Performance of CelA and Cel7A on Avicel and DACS at 50 °C. CelA and Cel7A were incubated with Avicel and DACS at 50 °C for 24 and 96 h. β-glucosidase was added to each of these incubations at 5% total protein. Total enzyme doses ranged from 2 to 48 mg/g and glucose concentrations were measured by HPLC. (a,b) show the relative performance of CelA and Cel7A on these two substrates during 96 h incubations. This demonstrates that CelA is considerably better on Avicel than Cel7A even when tested at the temperature optimum of Cel7A. (c and d) show the 24 h and 96 h incubations for CelA and Cel7A, respectively, on DACS plotted as a function of enzyme x time. Model fits to these data are shown here – see Table 6 for parameter values. This demonstrates that the deviation in Et relationship is similar for CelA and Cel7A on DACS when tested at 50 °C.

Figure 6

(a–f) CSLM micrographs (with stereoscope micrograph insets) of digested corn stover particles display morphological features typical of materials exposed to DA, AP, and CF pretreatments. Among these, the clearest evidence for cellular dislocation and deconstruction at the tissue scale is seen in the samples exposed to CF pretreatment (c,f). At this scale, there are no clear or consistent differences between the CTec2 and CelA digested samples (g–l).

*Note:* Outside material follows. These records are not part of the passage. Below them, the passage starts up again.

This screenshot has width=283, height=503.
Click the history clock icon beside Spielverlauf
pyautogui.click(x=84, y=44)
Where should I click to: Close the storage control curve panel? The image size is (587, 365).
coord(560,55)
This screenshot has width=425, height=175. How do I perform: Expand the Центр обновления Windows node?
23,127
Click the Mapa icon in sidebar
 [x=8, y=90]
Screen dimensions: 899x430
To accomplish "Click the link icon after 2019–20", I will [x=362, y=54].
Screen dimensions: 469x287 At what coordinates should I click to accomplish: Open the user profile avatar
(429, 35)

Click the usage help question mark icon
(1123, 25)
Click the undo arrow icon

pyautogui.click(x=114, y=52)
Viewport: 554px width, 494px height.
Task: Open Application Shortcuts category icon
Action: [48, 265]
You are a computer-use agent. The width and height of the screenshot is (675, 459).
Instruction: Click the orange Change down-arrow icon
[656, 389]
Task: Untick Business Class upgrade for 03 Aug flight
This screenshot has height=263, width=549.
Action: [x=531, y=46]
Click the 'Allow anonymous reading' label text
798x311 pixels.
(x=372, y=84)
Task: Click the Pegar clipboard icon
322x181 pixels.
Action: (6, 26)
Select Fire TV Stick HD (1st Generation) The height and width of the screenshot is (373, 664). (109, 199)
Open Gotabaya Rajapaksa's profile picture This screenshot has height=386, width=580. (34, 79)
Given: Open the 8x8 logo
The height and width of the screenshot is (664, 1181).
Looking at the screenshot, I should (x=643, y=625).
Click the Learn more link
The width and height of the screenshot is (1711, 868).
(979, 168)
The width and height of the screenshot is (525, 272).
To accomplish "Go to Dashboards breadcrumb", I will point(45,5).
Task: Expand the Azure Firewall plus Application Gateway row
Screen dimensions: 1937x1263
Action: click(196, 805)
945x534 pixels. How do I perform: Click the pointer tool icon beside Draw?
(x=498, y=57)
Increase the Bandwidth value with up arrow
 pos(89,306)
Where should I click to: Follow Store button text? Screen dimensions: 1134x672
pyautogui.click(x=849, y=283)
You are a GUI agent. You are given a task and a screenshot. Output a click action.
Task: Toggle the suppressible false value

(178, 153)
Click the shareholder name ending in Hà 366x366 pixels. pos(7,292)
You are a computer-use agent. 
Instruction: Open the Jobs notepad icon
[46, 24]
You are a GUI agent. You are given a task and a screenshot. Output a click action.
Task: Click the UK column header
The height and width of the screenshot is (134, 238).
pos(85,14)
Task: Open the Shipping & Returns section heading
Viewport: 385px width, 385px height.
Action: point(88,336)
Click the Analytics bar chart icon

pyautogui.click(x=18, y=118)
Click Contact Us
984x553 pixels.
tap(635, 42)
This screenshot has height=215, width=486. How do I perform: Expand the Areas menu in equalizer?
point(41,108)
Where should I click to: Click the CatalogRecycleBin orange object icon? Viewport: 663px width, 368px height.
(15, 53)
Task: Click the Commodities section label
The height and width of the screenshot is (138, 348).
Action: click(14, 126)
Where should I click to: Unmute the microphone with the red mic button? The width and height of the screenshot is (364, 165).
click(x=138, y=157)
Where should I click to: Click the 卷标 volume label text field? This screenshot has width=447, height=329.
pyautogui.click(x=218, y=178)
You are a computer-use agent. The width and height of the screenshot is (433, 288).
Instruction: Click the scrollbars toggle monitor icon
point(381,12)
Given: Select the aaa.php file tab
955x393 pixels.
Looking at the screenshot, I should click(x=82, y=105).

TEM micrographs of secondary cell walls from fiber cells show evidence for delamination, wall loosening and enzymatic deconstruction. The DACS micrographs show the coalescence and relocalization of lignin into globules that is typical of dilute acid (g,j) pretreatment. The APCS cell walls (h,k) show lower contrast and reveal cellulose structure due to lignin removal and show evidence for channels or cavities formed in CelA digested material (_* k). The digested CFCS samples (i,l) display the clearest evidence for a difference between the deconstruction mechanism of CelA compared to CTec2 revealing completely cleared cavities near the surface of cell wall regions (_* i) similar to the cavities previously observed in Avicel particles.

Figure 7

Immuno-EM micrographs reveal the pattern of penetration of CelA enzymes into pretreated corn stover cell walls and confirm that CelA enzymes occupy the cavities generated in APCS and CFCS. (a,a’) The labeled enzymes (white arrows) in DACS samples appear in cleared zones well into the secondary cell wall and do not appear to be associated with surface lignin globules. (b,b’,c,c’) CelA enzyme labeled in APCS and CFCS cell walls were most often found within cavities that connect to the cell wall surface and penetrate into the secondary cell wall. (d) Quantitation of the immune gold α-CelA CBM3 labeling density shows 3–4 times the labeling density in the digested APCS or CFCS compared to DACS.